From the “view stats and logs” page, click “instance metrics” to see an overview of CPU, RAM, etc. usage; this will update as the process runs.

10.3 Association Testing

10.3.1 Null Model

Fit a null model using the Null Model workflow (see the task “6. GENESIS Null Model run”).

  • Inputs
    • Phenotype File: sample_phenotype_pcs.RData (note that the PCs are included in this file)
    • Relatedness matrix file: kinship.RData
  • App Settings
    • Outcome: height
    • Covariates: age, sex, study, PC1, PC2, PC3, PC4
    • Group variate: study
    • Family: gaussian
    • Output prefix: height

This will create a height_null_model.RData file that contains the null model fit and a height_phenotypes.RData file that contains the phenotype data used in the analysis. It also creates a height_report.html null model report – review this report.

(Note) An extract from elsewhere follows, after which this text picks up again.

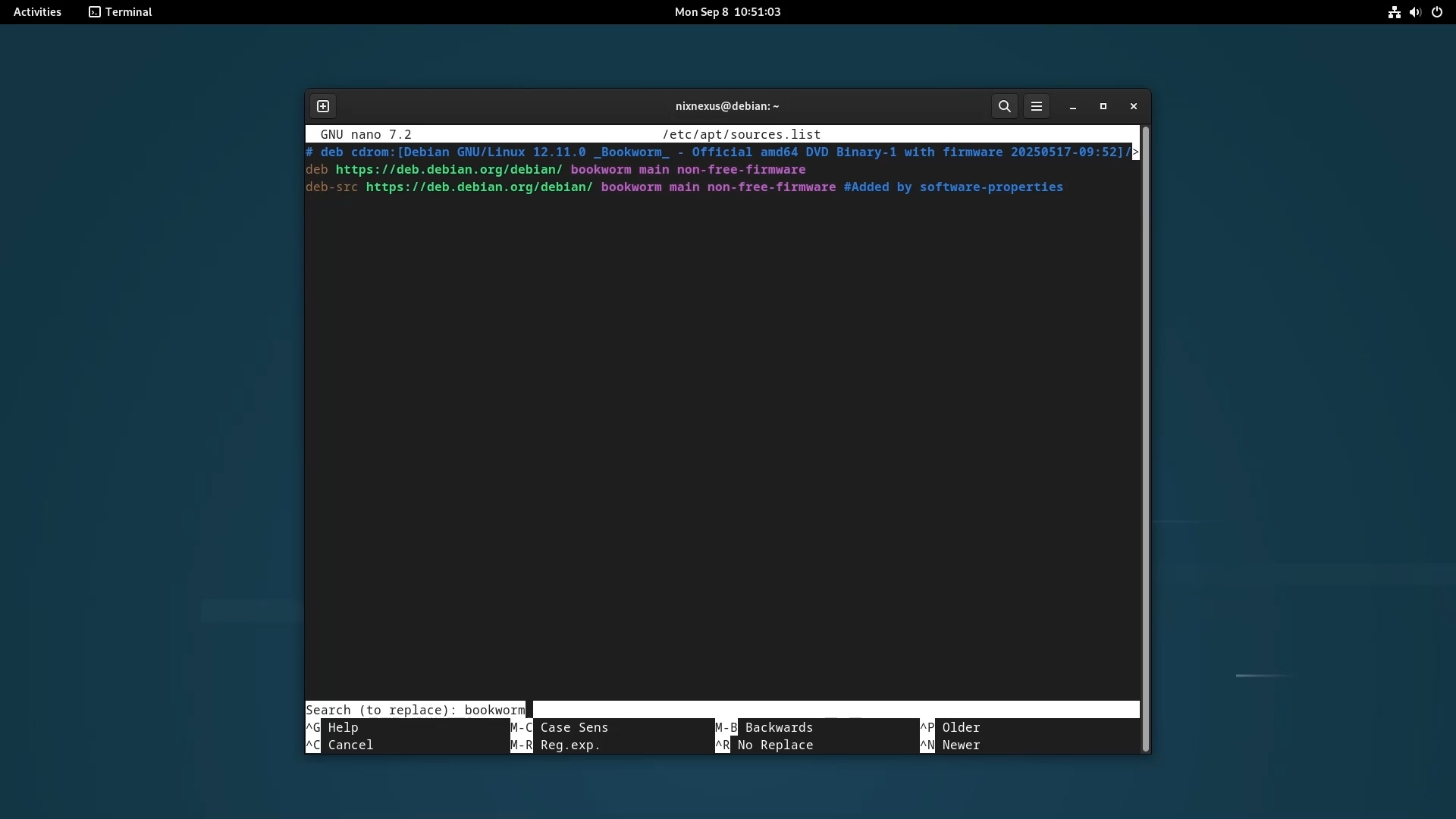Click the Newer search history label
Screen dimensions: 1456x819
[x=961, y=745]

10.3.2 Single variant association test

Use the GENESIS Single Variant Association Testing workflow to run a single variant association test (see the task “7. GENESIS Single Variant Association Testing run”).

  • Inputs
    • GDS files: 1KG_phase3_subset_chr1.merged.gds
    • Null model file: height_null_model.RData
    • Phenotype file: height_phenotypes.RData (it is recommended you use the file produced by the Null Model workflow)
  • App Settings
    • MAC threshold: 5
    • Output prefix: height_single
    • memory GB: 32

This will create a height_single_chr1.RData file with the association test results as well as height_single_manh.png and height_single_qq.png files – review the QQ and Manhattan plots.

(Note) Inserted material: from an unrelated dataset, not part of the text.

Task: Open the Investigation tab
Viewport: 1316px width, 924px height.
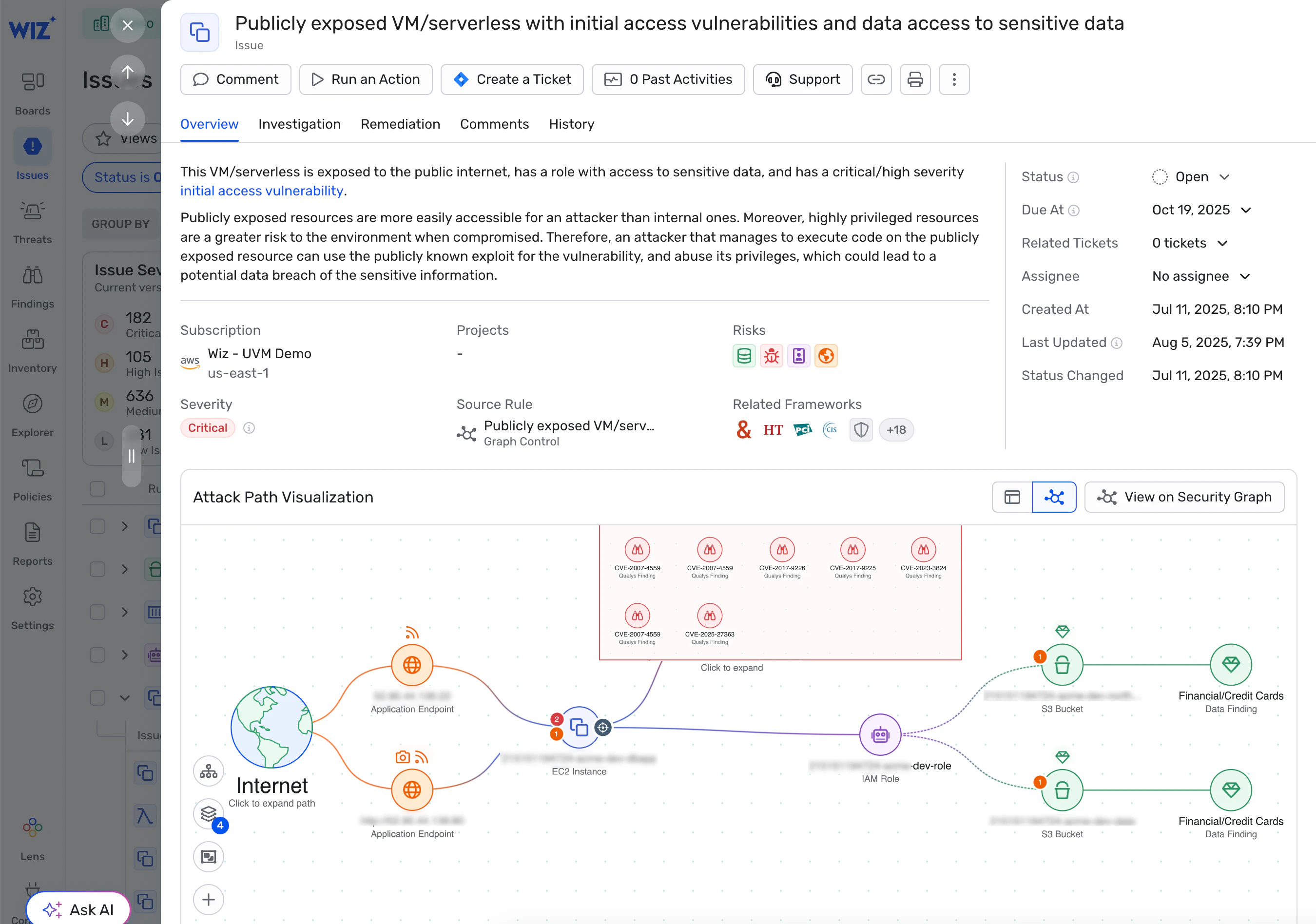Action: click(299, 124)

10.3.3 Aggregate variant test

Use the GENESIS Aggregate Association Testing workflow to run a burden association test (see the task “8. GENESIS Aggregate Association Testing run”).

  • Inputs
    • GDS files: 1KG_phase3_subset_chr1.merged.gds
    • Null model file: height_null_model.RData
    • Phenotype file: height_phenotypes.RData (it is recommended you use the file produced by the Null Model workflow)
    • Variant group files: variants_by_gene_chr1.RData
  • App Settings
    • Alt Freq Max: 0.1
    • Test: burden
    • Output prefix: height_burden
    • Memory GB: 32

This will create a height_burden_chr1.RData file with the association test results as well as height_burden_manh.png and height_burden_qq.png files – review the QQ and Manhattan plots.

10.4 Analysis follow-up

In RStudio, locate the results of your association test under /sbgenomics/project-files/. Load one of these results files into R and explore it.